Recommended radius: 22"
Sound equipped models also feature
Onboard DCC decoder with SoundTraxx Tsunami decoder
Sound units operate in both DC and DCC
Some functions are limited in DC
Engine, horn, and bell sounds work in DC
All functions NMRA compatible in DCC mode
Slow speed control
Program a multiple unit (MU) lashup with lead unit only horn, bell, and lights
Many functions can be altered via Configuration Value (CV) changes
CV chart included in the box
In the 1960s, railroads were looking to replace aging EMD E-units and Alco PAs for passenger service.

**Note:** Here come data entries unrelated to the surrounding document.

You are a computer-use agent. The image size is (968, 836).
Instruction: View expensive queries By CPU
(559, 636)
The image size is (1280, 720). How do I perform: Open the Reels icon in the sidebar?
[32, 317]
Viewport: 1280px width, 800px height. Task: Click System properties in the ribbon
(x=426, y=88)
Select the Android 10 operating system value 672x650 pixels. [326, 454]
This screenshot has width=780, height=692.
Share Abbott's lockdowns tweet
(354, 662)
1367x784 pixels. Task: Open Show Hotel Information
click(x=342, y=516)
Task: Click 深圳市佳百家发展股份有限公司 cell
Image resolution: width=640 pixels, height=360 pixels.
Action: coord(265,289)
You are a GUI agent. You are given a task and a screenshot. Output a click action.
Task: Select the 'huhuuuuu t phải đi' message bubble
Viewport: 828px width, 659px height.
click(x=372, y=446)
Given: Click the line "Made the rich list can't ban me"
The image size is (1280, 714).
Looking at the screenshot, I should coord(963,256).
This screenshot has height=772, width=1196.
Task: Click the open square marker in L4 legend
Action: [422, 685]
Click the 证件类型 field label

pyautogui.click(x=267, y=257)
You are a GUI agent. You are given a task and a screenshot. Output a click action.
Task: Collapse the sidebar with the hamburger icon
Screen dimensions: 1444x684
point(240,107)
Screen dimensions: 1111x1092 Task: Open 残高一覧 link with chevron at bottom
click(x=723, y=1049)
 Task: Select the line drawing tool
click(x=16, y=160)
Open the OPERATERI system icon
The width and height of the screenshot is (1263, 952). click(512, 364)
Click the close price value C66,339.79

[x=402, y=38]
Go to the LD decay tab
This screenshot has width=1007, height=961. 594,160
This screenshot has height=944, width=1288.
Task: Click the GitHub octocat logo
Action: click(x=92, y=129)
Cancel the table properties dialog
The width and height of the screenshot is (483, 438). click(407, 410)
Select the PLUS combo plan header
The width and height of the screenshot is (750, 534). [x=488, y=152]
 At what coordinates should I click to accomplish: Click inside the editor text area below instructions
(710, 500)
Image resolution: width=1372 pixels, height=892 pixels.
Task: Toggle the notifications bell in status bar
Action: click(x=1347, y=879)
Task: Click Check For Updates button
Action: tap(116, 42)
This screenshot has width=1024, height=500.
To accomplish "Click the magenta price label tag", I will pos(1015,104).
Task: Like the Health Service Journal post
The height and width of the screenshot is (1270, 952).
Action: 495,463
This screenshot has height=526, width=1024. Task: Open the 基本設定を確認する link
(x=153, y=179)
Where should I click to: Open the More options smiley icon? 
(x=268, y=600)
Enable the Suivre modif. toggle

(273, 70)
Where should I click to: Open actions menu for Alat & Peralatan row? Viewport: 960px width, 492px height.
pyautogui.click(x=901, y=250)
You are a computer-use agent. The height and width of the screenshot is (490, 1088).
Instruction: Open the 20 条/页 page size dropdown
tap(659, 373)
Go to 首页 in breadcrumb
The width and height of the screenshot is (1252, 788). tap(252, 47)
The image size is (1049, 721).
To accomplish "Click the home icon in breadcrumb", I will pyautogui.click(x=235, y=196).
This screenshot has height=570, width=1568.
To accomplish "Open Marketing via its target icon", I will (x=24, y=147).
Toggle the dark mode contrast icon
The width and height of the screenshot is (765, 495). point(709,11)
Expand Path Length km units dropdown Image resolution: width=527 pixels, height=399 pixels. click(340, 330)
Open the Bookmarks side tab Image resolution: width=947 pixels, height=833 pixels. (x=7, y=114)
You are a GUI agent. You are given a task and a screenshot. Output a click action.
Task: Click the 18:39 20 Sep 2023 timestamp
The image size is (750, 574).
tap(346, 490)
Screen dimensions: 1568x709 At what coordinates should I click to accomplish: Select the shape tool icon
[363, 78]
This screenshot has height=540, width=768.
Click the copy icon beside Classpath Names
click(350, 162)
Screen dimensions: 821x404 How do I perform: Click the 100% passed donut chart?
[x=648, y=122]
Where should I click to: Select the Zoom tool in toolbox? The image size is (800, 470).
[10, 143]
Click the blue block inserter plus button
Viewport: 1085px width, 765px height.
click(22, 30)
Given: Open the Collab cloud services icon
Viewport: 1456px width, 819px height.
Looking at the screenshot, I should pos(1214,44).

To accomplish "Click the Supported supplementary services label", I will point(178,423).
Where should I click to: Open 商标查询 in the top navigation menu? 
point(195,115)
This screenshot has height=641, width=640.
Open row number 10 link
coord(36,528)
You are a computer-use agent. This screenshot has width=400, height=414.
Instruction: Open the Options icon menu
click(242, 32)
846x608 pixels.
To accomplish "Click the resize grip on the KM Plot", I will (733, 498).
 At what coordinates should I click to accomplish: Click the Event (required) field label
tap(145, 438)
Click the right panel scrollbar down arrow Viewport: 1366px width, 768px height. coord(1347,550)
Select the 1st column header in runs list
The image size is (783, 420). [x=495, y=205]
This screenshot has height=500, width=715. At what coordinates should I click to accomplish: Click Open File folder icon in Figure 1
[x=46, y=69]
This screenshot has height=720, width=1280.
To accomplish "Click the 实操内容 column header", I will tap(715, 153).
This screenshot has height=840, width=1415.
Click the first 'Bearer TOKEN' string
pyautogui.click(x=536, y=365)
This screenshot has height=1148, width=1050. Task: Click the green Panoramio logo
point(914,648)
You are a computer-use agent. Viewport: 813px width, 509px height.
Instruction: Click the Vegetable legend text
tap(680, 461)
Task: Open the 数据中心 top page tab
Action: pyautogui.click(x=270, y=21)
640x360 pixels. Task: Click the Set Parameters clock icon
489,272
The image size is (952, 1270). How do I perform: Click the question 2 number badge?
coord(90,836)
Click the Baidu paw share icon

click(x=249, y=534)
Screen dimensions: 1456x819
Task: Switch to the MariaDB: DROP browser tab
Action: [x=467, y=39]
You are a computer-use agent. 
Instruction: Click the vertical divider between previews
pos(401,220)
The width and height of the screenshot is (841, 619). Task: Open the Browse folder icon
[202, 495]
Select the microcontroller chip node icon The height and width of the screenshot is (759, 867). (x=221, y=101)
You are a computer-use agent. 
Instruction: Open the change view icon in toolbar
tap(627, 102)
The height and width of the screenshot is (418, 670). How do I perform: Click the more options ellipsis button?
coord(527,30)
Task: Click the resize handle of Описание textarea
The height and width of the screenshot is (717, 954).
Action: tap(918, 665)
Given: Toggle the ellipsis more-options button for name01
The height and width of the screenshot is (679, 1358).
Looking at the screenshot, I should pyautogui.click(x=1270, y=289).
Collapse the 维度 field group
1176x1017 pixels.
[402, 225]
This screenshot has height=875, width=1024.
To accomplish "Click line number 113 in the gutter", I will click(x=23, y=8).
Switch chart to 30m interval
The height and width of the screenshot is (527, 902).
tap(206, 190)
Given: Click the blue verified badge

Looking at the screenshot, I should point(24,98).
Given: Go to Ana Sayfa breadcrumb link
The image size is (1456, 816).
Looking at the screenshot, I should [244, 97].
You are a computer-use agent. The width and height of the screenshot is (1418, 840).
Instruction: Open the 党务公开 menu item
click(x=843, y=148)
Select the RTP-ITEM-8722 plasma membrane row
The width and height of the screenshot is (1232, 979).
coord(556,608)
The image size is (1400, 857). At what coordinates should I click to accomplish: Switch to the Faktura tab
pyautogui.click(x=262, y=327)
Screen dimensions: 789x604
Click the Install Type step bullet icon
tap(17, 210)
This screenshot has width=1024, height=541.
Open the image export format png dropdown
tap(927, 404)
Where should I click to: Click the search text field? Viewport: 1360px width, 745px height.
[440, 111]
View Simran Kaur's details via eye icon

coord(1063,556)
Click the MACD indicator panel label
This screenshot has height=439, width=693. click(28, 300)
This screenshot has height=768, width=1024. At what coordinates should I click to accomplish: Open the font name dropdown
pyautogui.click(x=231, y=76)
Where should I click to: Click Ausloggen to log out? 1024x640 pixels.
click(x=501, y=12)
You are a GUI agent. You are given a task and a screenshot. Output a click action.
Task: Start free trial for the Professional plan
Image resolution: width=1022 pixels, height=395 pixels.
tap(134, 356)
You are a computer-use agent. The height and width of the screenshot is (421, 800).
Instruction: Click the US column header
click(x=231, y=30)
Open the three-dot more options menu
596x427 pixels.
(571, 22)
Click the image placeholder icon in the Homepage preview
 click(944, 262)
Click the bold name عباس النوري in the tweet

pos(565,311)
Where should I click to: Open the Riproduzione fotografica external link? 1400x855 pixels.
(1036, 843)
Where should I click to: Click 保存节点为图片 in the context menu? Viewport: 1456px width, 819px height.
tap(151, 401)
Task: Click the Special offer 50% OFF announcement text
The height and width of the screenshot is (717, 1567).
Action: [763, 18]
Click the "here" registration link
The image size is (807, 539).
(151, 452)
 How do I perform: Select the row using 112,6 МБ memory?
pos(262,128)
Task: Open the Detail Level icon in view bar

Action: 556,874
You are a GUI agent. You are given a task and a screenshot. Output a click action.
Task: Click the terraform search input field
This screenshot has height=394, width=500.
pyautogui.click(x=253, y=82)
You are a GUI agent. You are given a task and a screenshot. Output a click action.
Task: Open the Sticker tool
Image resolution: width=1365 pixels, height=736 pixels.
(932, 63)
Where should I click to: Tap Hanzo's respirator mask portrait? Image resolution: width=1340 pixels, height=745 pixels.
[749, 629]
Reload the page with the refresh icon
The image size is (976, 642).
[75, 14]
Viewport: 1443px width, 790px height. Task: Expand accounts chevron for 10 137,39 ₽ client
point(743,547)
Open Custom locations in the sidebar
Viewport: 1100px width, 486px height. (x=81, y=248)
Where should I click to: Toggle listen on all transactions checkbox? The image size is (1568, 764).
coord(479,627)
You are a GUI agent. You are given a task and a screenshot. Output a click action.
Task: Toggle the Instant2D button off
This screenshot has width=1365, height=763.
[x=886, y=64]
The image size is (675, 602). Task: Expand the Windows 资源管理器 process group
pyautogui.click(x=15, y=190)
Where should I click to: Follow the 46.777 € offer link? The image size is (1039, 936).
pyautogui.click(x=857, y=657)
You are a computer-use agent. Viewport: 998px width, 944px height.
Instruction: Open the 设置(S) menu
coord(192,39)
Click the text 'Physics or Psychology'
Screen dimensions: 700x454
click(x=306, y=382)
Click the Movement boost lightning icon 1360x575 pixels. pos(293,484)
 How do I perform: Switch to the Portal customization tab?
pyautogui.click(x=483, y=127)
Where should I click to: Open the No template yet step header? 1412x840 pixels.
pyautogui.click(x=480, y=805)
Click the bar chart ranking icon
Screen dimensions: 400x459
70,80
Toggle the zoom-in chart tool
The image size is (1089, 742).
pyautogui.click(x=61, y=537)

EMD responded by adding a steam generator compartment to the long hood end of their SD45. This required a longer frame and resulted in the creation of the SDP45. Three railroads originally purchased SDP45s: Southern Pacific, Great Northern, and Erie Lackawanna.
Southern Pacific bought ten SDP45s in 1967 to replace 21 PAs on the Overland Route. Initially their primary assignments were the "City of San Francisco" between Ogden and Oakland, "Coast Daylight" on the Coast Line and the "San Joaquin Daylight" between San Francisco and Los Angeles. Depending on the size of the train, the power might be a single SDP45, an SDP45 with a F7B, or a pair of SDP45s.
With the coming of Amtrak on May 1, 1971, the SDP45s were leased to Amtrak and usually operated in pairs on the "Coast Starlight" and at times on the "Sunset Limited". With the delivery of Amtrak’s SDP40Fs in 1974, the SDP45s returned to SP and assigned to commuter service between San Francisco and San Jose. They eventually replaced the aging Trainmaster locomotives.
SP’s SDP45s earned the nickname "Weekend Warriors" as part of their commuter service. On Friday night, the SDP45s would haul a freight train from San Jose to Roseville, often with all ten in one consist. From Roseville, they would split up and power freight trains east over Donner Pass, north to Oregon, or south to Los Angeles and back. On Sunday night, they returned to San Jose for the Monday morning commuter rush. They lasted in commuter service until June 1985, when CalTrain took over the operation.
At that time, they were assigned to freight service. One regular service was hauler service in Southern California. In SP terms, a hauler was a transfer run from one yard to another. The SDP45s were regulars between West Colton, City of Industry, Dolores Yard, Long Beach, Taylor Yard, and Anaheim. Although assigned as freight locomotives, SDP45s 3201 and 3207 retained their steam generators for special service such as business trains. All 10 SDP45s were retired by 1990.
During the merger of Northern Pacific and Great Northern in 1970, the newly formed Burlington Northern assigned GN SDP45s passenger locomotive numbers 9856 through 9863. To protect them from being taken by Amtrak, BN swapped them with F-units. The SDP45s operated for a few more years with their passenger numbers in patched Big Sky Blue and were gradually repainted Cascade Green and black. In April 1974, they were renumbered as freight units 6592 through 6599. As BN units, they remained assigned to Havre, MT until they were retired between 1984 and 1987.
Erie Lackawanna (EL) was the largest buyer of SDP45s and took delivery in 1969 and 1970. They were designed for freight service so the long hood had the standard EMD "pointed" end instead of the flat end like the SP and GN units. On piggyback and other special trains, the SDP45s operated in solid sets to take advantage of their larger 5,000 gallon fuel tank capacity. A consist of SDP45s could travel between Hoboken, NJ and Chicago, IL without stopping to refuel. After the SD45-2s with 5,000-gallon fuel tanks were delivered in 1972, they were intermixed with the SDP45s on hotshot trains. This saved time and reduced costs. For the 1976 bicentennial, EL painted SDP45 3638 and SD45 3632 in patriotic red, white, and blue paint schemes.
After EL merged into Conrail in 1976, the SDP45s were renumbered as CR 6667 through 6699 and operated for a time in patched EL paint. By the early 1980s, they were all painted into Conrail blue. Conrail mixed the SDP45s with other types of power and used them on a variety of trains. Conrail #6670 resides at the Virginia Museum of Transportation in Roanoke in faded Conrail blue. It was extensively measured and photographed in the development process of our model.
In 1984, Conrail retired the SDP45s, returning them to the lessors. Several units became a part of VMV’s lease fleet and saw extensive service on the SP in the late 1980s.